Jede Spielleitung, aber auch jeder Rollenspieler und Autor interpretiert die offiziellen Werke.
Der Unterschied zwischen "normalen Abenteurergruppen" und "Söldnern" ist auch so ein Punkt. Ich sehe da (oft) keinen großen Unterschied. Barduns Bande war jedoch dem "Fachpublikum" bei dem Sängerwettstreit definitiv bekannt, und zwar eben als Söldner (sie haben mindestens zweimal als Söldner in Zwingard gearbeitet). Ich lasse offen, ob dieser Grund den Ausschlag für den 2. Platz gegeben hat.
Fenn jedenfalls spiegelt die Wahrnehmung eines Vorurteils wieder, was ebenfalls subjektiv ist.
Auch in "unserem" Lorakis gibt es edle Recken, die durch die Welt ziehen, sich für das Gute einsetzen und den Armen helfen. Aber die meisten Gruppen können von Erfahrungspunkten und dem von einem Dorf gesammelten Kupfer nicht leben.

Damit werden sie eben wieder zu Söldnern - oftmals jedoch mit Prinzipien.
Aber solche Punkte werden eben auch in Abenteuern und Geschichten wunderbar thematisiert, und dann kann jeder Spielleiter oder Spieler sich dieser Interpretation anschließen, oder anders deuten. Splittermond ist da explizit (insbesondere was Glaubensfragen angeht) offen und geht nicht sehr tief in die Konflikte.

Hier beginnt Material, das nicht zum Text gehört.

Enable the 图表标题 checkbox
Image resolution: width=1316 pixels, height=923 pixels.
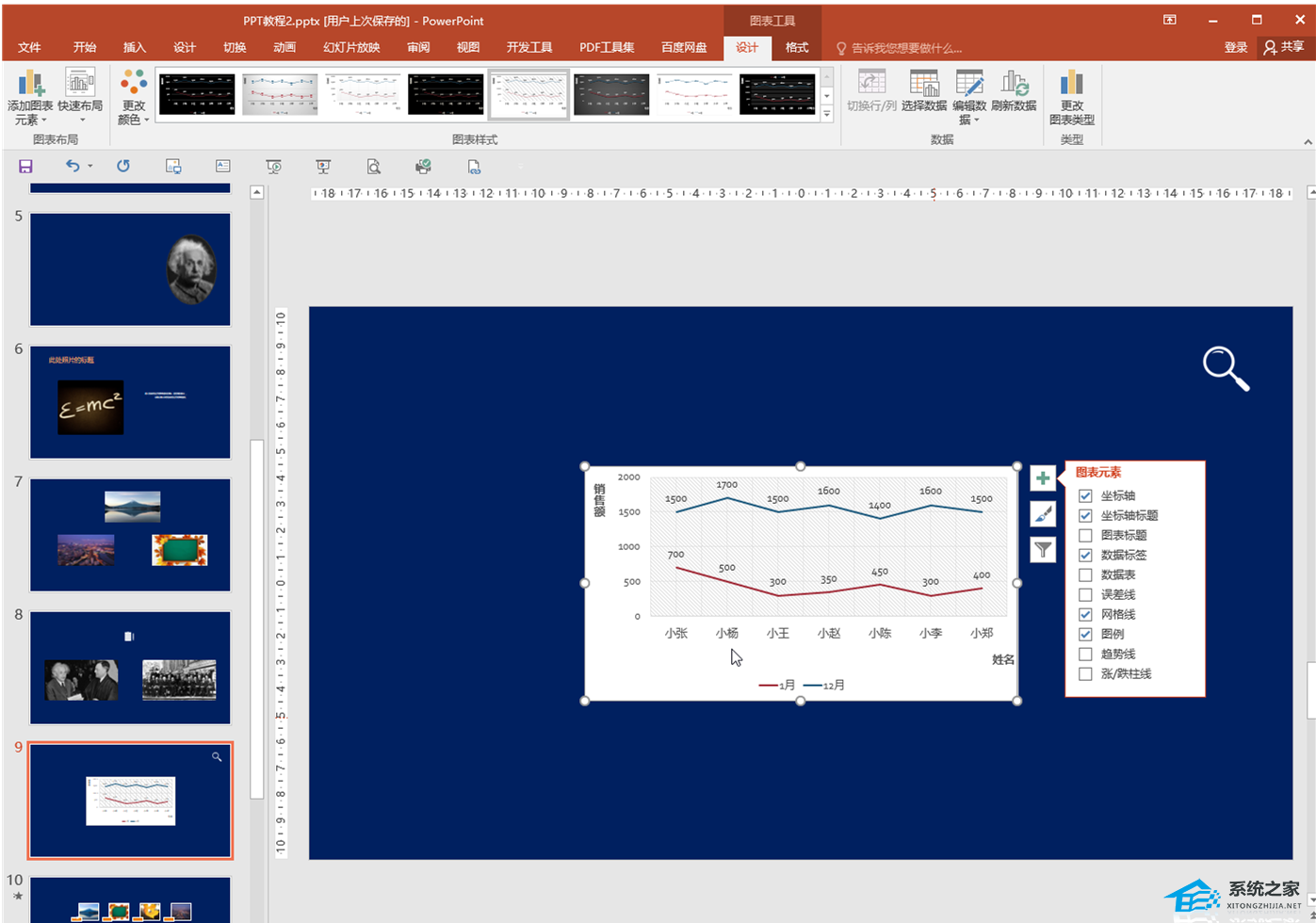tap(1085, 535)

Der Abenteuerbericht über die Kampagne in Takasadu ist dafür ein sehr gutes Beispiel:
https://forum.splittermond.de/index.php?topic=7898.0Wie viele Feuerwaffen werden eingesetzt, wie sind sie angesehen, wie start operieren Adelige selbstständig, wie reagiert die Bevölkerung verschiedener Landstriche, wie offen wird der Bürgerkrieg wirklich ausgetragen?
Es ist sehr schön zu sehen, dass sich jemand hier viele Gedanken gemacht, und die auch in den Abenteuern umgesetzt hat.
EDIT:
P.S.: In meiner Gruppe ist die Frage nach der Gruppenidentität ein häufiges Motiv. In der ersten (der Zwingard-Kampagne) wären einige Gruppenmitglieder ziemlich gekränkt gewesen, wenn man sie als Söldner bezeichnet hätte (obwohl sie das irgendwann einmal definitiv wurden). In der aktuellen Home-Brew-Kampagne gegen sich die Charaktere aktiv als Söldner aus, und gehen Kompromisse für diese Tarnung ein, nur um nicht als das erkannt zu werden, was sie sind: Anhänger und Agenten des "Alten Glaubens".
Das alles macht viel Spaß. Spielleitung und Spieler interpretieren und gestalten somit gemeinsam und aktiv die Welt.